I need to extract and process data (variably-sized binary messages) from a very large message log. Using the Gif example and the online documentation, I have defined and compiled the variably-sized message layout into msg_log.py. Calling msg_log.from_file("small_logfile") enables me to inspect and verify field values from the first message in the logfile.
For small logfiles that fit in memory, how do I get msg_log.py to inspect the 2nd, 3rd, and subsequent messages in the log?
For very large logfiles, I would expect to page the input through a byte buffer. I haven't done that yet and haven't found examples or discussion on how to go about it.
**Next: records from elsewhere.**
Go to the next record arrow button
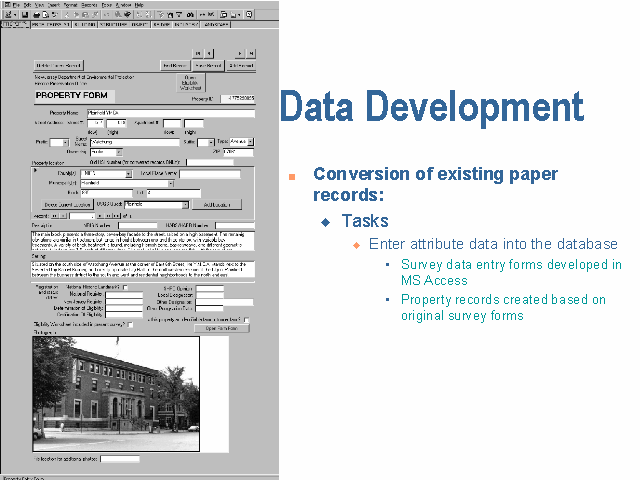 [x=240, y=52]
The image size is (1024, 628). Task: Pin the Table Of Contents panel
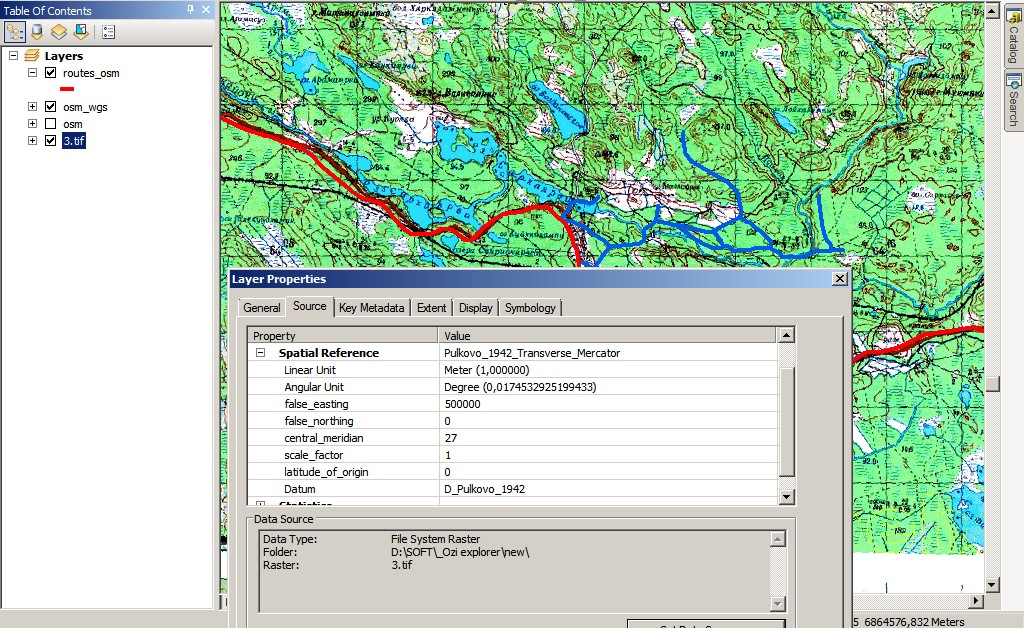[x=191, y=10]
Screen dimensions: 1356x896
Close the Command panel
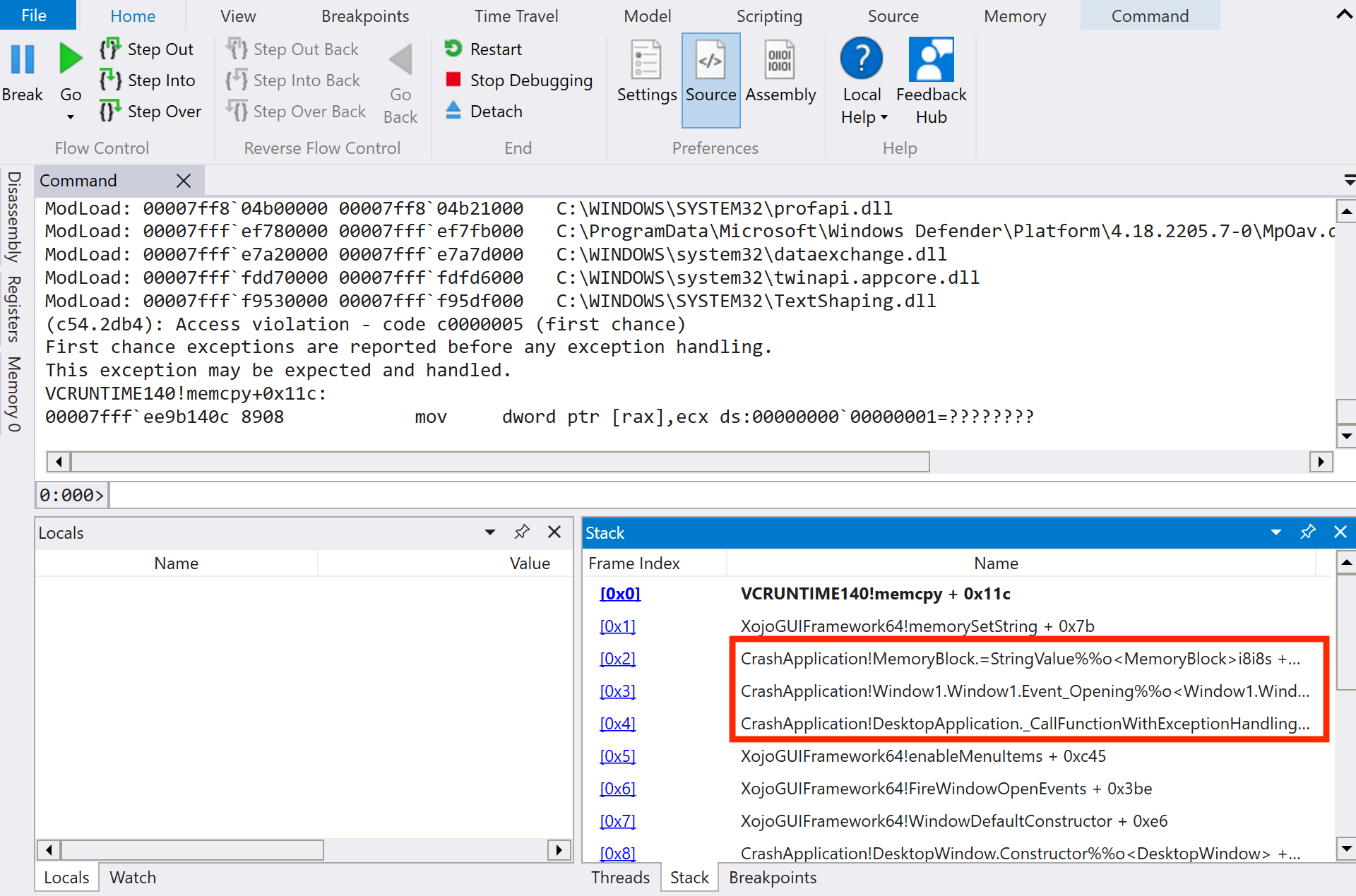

How do I keep msg_log.py in sync with the paged byte buffer as the content changes?
My message structure is currently defined as follows. (I have also used "seq" instead of "instances", but still could only inspect the first message.)
meta:
id: message
endian: be
instances:
msg_header:
pos: 0x00
type: message_header
dom_header:
pos: 0x06
type: domain_header
body:
pos: 0x2b
size: msg_header.length - 43
types:
message_header:
seq:
- id: length
type: u1
<other fixed-size fields - 5 bytes>
domain_header:
seq:
<fixed-size fields - 37 bytes>
message_body:
seq:
- id: body
size-eos: true
Parsing multiple structures in a row from a single stream can be achieved by something like:
from msg_log import Message
from kaitaistruct import KaitaiStream
f = open("yourfile.bin", "rb")
stream = KaitaiStream(f)
obj1 = Message(stream)
obj2 = Message(stream)
obj3 = Message(stream)
# etc
stream.close()
I'm not sure what you mean by "paging through a byte buffer". The method above by itself does not load whole file into memory, it reads it using normal read()
-like calls as requested.
If you want somewhat better performance, and you deal with a large file of a fixed size, you can opt to do a memory mapping. This way you would be just using a region of memory, and OS would take care of input/output required to load relevant parts of the file into actual physical memory. For Python, there is a PR for runtime that implements helpers for that, or, you can just do it yourself by doing:
from kaitaistruct import KaitaiStream
import mmap
f = open("yourfile.bin", "rb")
with mmap.mmap(f.fileno(), 0, access=mmap.ACCESS_READ) as buf:
stream = KaitaiStream(BytesIO(buf))
obj1 = Message(stream)
obj2 = Message(stream)
obj3 = Message(stream)
# etc